Oxygen-vacancy-rich molybdenum carbide MXene nanonetworks for ultrasound-triggered and capturing-enhanced sonocatalytic bacteria eradication

Incurable bacterial infection and intractable multidrug resistance remain critical challenges in public health. A prevalent approach against bacterial infection is phototherapy including photothermal and photodynamic therapy, which is unfortunately limited by low penetration depth of light accompanied with inevitable hyperthermia and phototoxicity damaging healthy tissues. Thus, eco-friendly strategy with biocompatibility and high antimicrobial efficacy against bacteria is urgently desired. Herein, we propose and develop an oxygen-vacancy-rich MoO x in situ on fluorine-free Mo 2 C MXene with unique neural-network-like structure, namely MoO x @Mo 2 C nanonetworks, in which their desirable antibacterial effectiveness originates from bacteria-capturing ability and robust reactive oxygen species (ROS) generation under precise ultrasound (US) irradiation.

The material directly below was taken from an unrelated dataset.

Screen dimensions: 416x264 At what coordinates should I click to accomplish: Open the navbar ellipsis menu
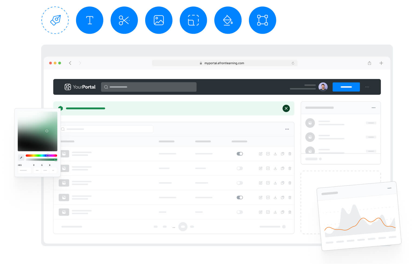coord(367,87)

The high-performance, broad-spectrum microbicidal activity of MoO x @Mo 2 C nanonetworks without damaging normal tissues is validated based on systematic in vitro and in vivo assessments. Additionally, RNA sequencing analysis illuminates that the underlying bactericidal mechanism is attributed to the chaotic homeostasis and disruptive peptide metabolisms on bacteria instigated by MoO x @Mo 2 C nanonetworks under US stimulation. Considering antibacterial efficiency and a high degree of biosafety, we envision that the MoO x @Mo 2 C nanonetworks can serve as a distinct antimicrobial nanosystem to fight against diverse pathogenic bacteria , especially eradicating multidrug-resistant bacteria-induced deep tissue infection.